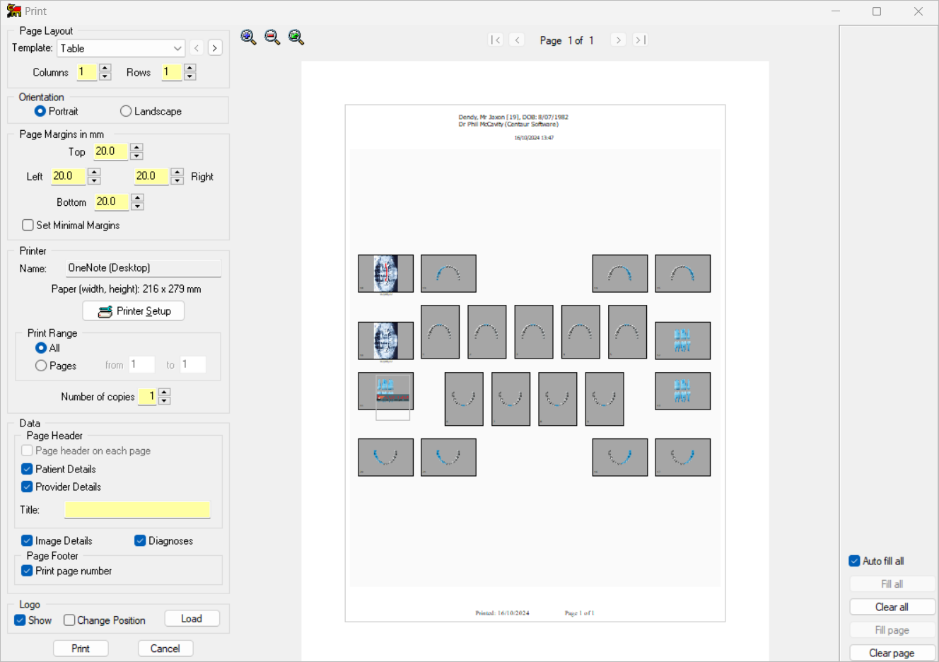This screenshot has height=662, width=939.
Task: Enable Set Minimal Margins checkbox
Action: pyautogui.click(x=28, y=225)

==

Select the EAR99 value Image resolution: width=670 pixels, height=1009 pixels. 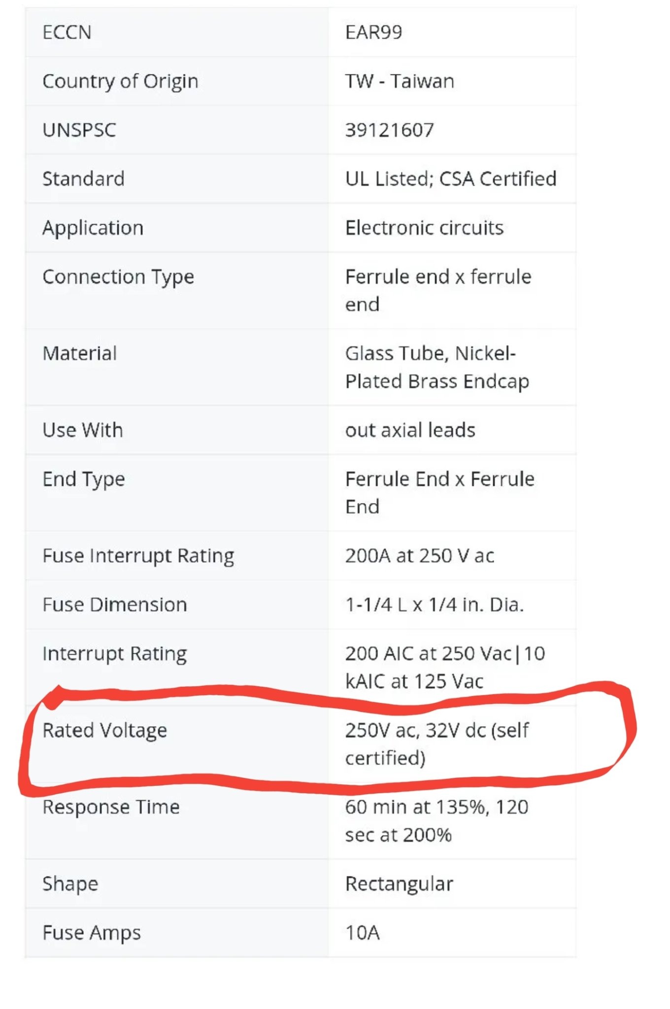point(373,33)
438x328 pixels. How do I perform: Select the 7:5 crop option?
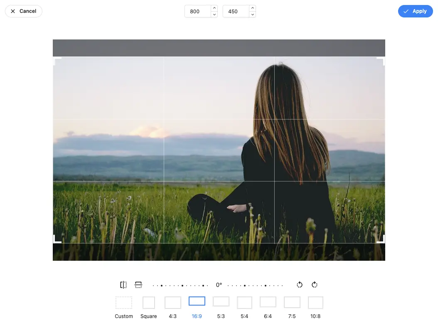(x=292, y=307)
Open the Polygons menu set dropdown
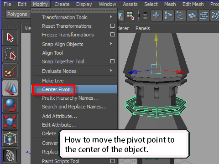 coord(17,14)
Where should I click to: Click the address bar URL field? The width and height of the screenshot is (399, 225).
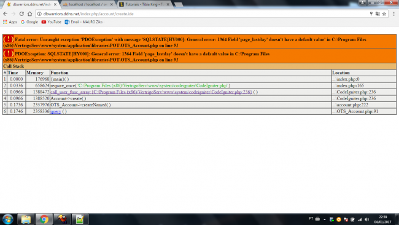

*ACTIVITY:* Copy the lines above exactly, starting at the one with "Open the Polygons menu set dropdown" and ending at the one with "Where should I", both included. Leave out any pictures and add nothing else.

*SOLVED EXERCISE:*
Open the Polygons menu set dropdown
 coord(17,14)
Where should I click to: Click the address bar URL field? The width and height of the screenshot is (399, 225).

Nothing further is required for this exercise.